A ligação do pai acalmou Rodrigo e ligou o sinal de alerta: tinha quase seis meses que ele não ia a Milonga. Já era hora de passar um fim de semana por lá para ficar com o pai.
Ocupado com os pensamentos, quando se deu conta, Rodrigo já estava na frente da loja de Joana. Olhou para dentro, distraído, e seu olhar cruzou com o dela, que parou o que estava fazendo.
Ambos não entendiam como era possível sentir tanto medo de alguém que esteve tão próximo.
Rodrigo respirou fundo e entrou. Joana ficou imóvel atrás do balcão. Cristina estava no estoque, mas disse para Joana chamar se precisasse de qualquer coisa.

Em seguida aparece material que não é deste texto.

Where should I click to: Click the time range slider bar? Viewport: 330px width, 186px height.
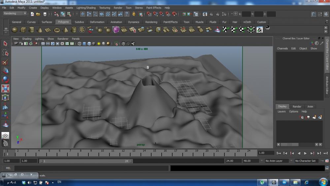click(x=86, y=161)
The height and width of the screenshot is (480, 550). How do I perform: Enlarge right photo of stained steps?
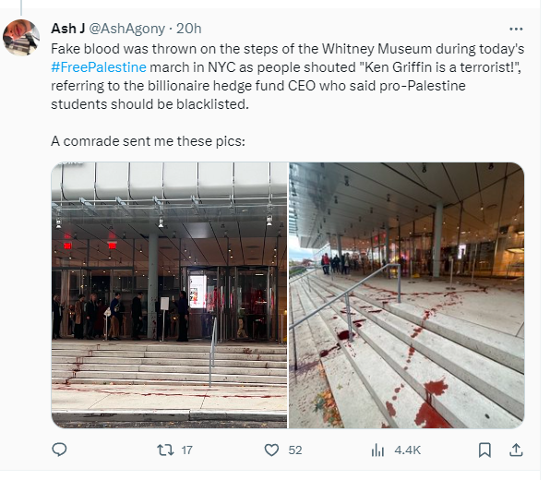[x=407, y=295]
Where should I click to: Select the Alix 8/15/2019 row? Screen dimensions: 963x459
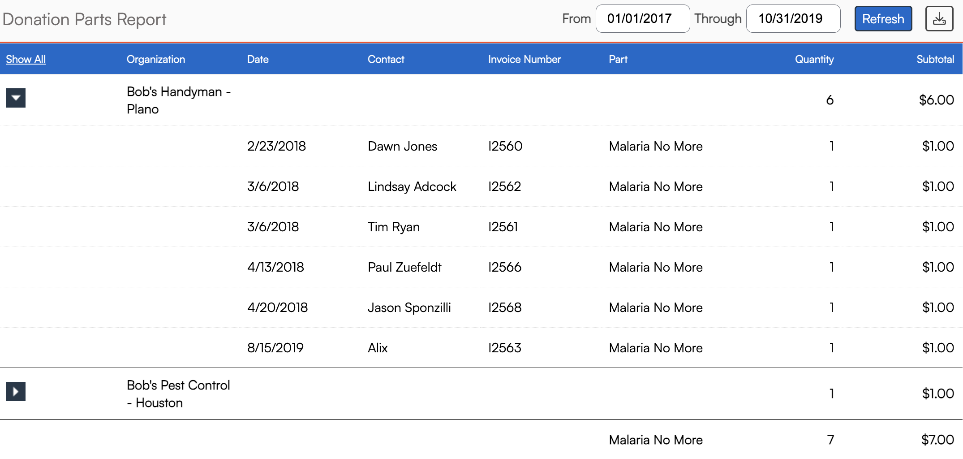click(378, 348)
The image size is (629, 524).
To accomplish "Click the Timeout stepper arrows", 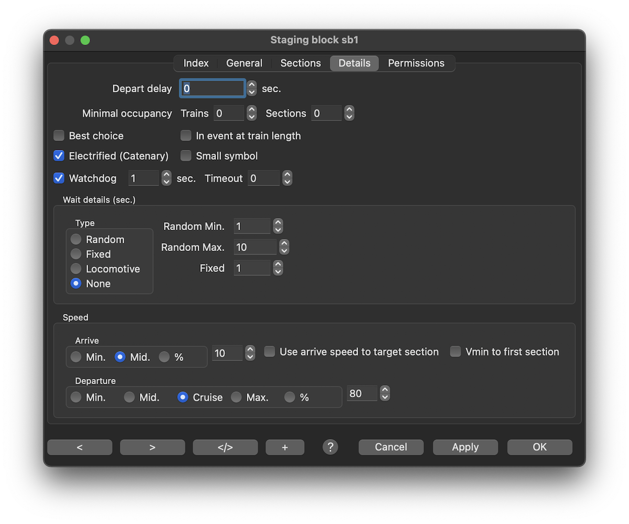I will coord(287,179).
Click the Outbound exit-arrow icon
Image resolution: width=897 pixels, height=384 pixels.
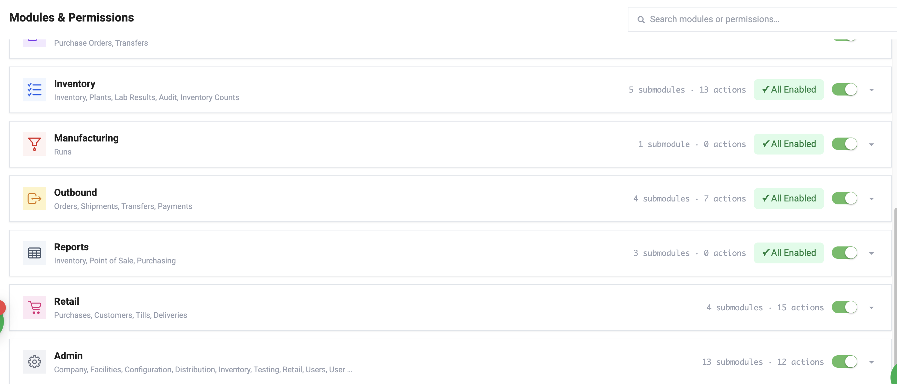tap(34, 198)
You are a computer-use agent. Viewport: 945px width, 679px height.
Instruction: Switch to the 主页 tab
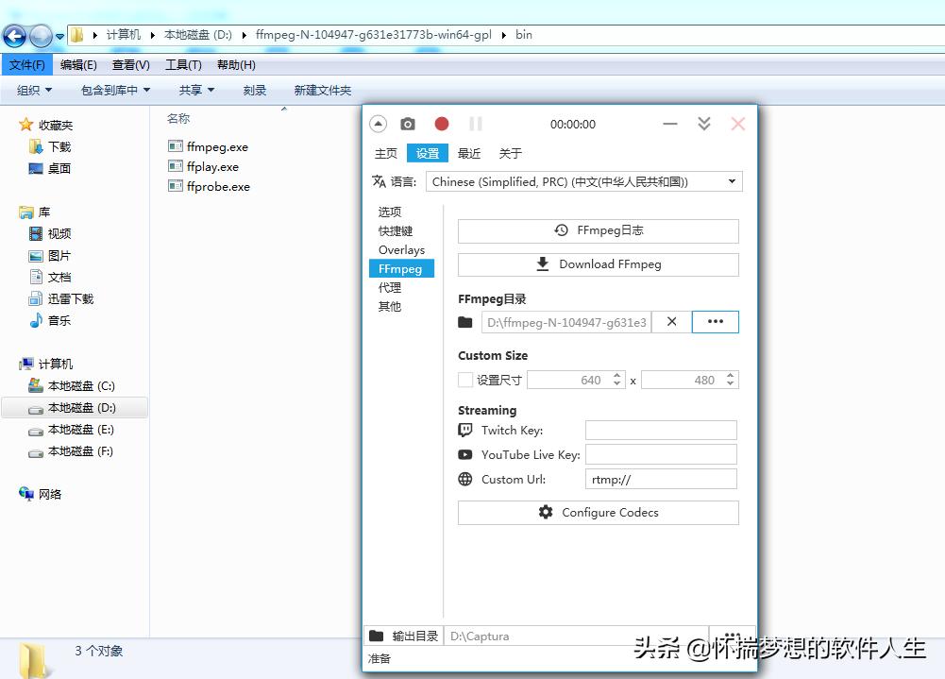pyautogui.click(x=386, y=153)
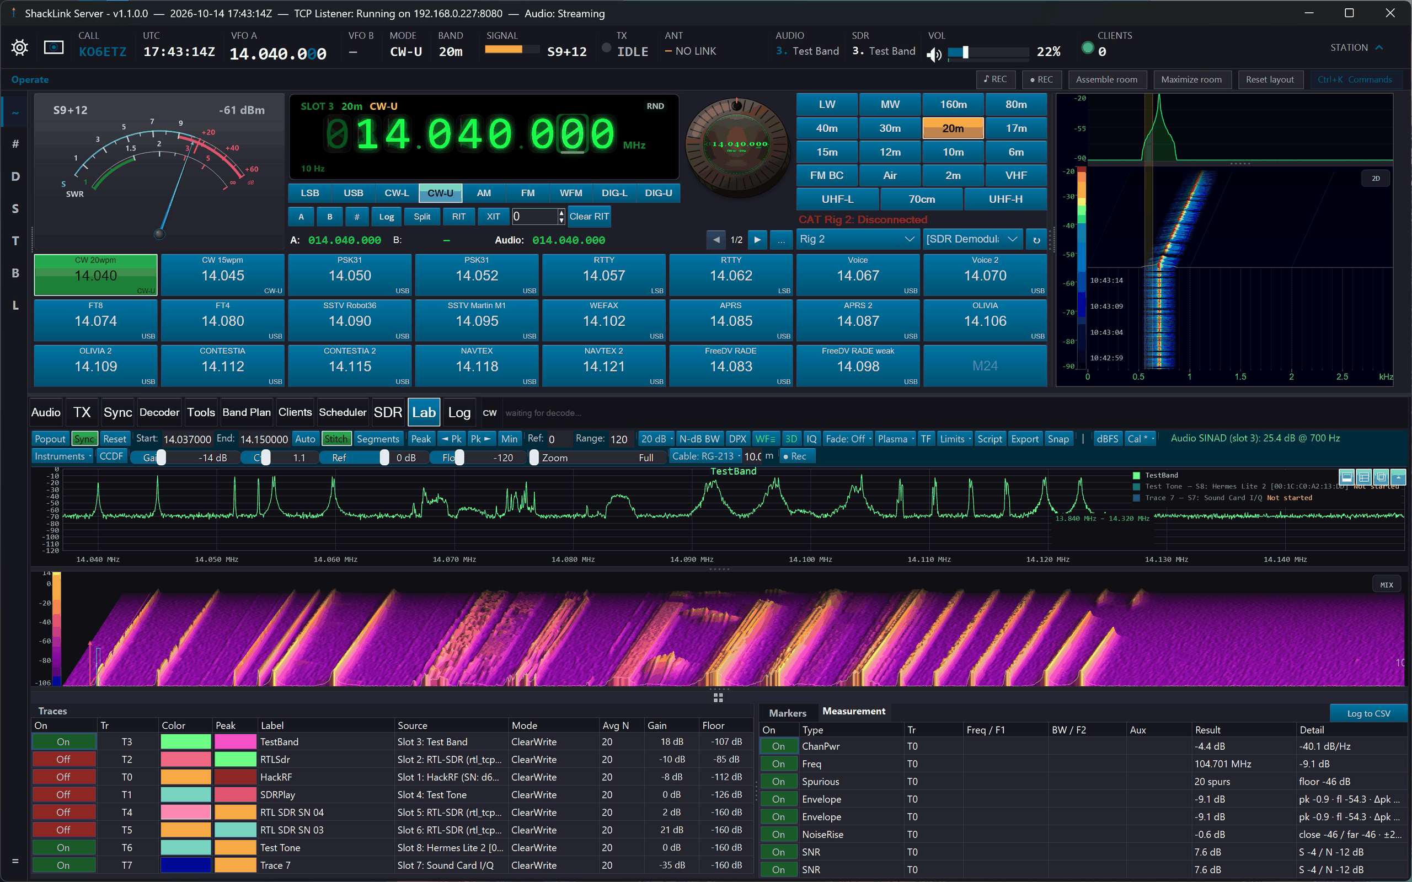Go to next memory page arrow
Image resolution: width=1412 pixels, height=882 pixels.
[x=757, y=240]
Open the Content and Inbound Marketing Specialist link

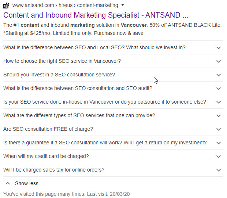(x=96, y=15)
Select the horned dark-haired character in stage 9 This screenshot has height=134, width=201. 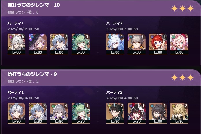(x=115, y=113)
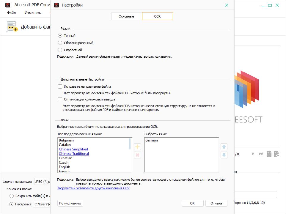
Task: Select Chinese Simplified in supported languages
Action: click(x=73, y=149)
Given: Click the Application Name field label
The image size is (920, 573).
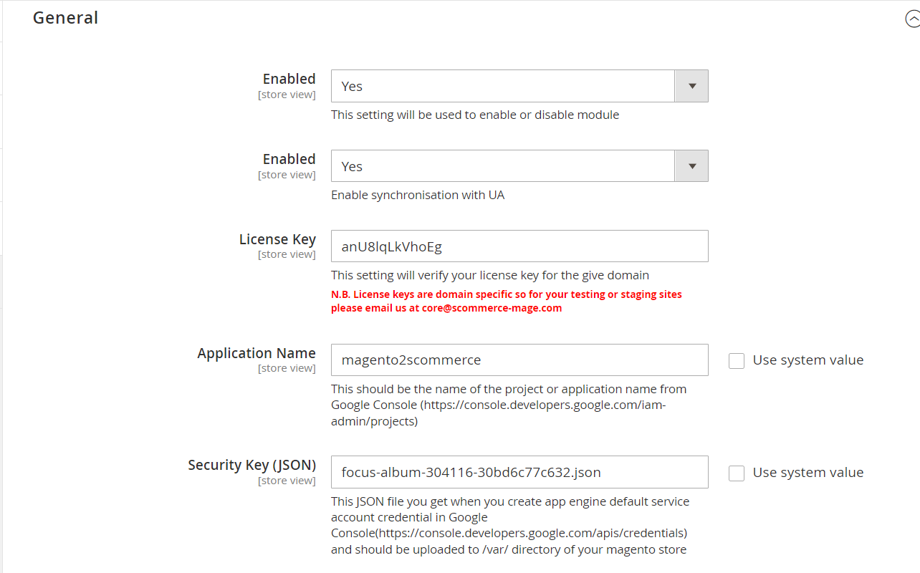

Se olharam e deram um sorriso amarelo. Rodrigo puxou a carteira e localizou o documento da ex-mulher, colocando-o rapidamente em cima do caixa.
- Eu não sei quando foi que acabei ficando com isso.
- Deve ter sido na última eleição... – disse, Joana, rindo de nervosa.
- Pode ser. – respondeu Rodrigo, um tanto apático.
O silêncio reinou mais uma vez. Como dois boxeadores, eles se estudavam. Rodrigo rompeu a quietude para disparar um cruzado de direita:
- Vi que tu tá com um cara. Fico feliz que esteja bem. – o coração queimava, mas o rosto não se contorceu em uma careta.
Joana sentiu o peito arder, mas também colocou o orgulho à frente para responder:
- É, estou sim. Tá muito no começo ainda, mas acho que pode dar certo.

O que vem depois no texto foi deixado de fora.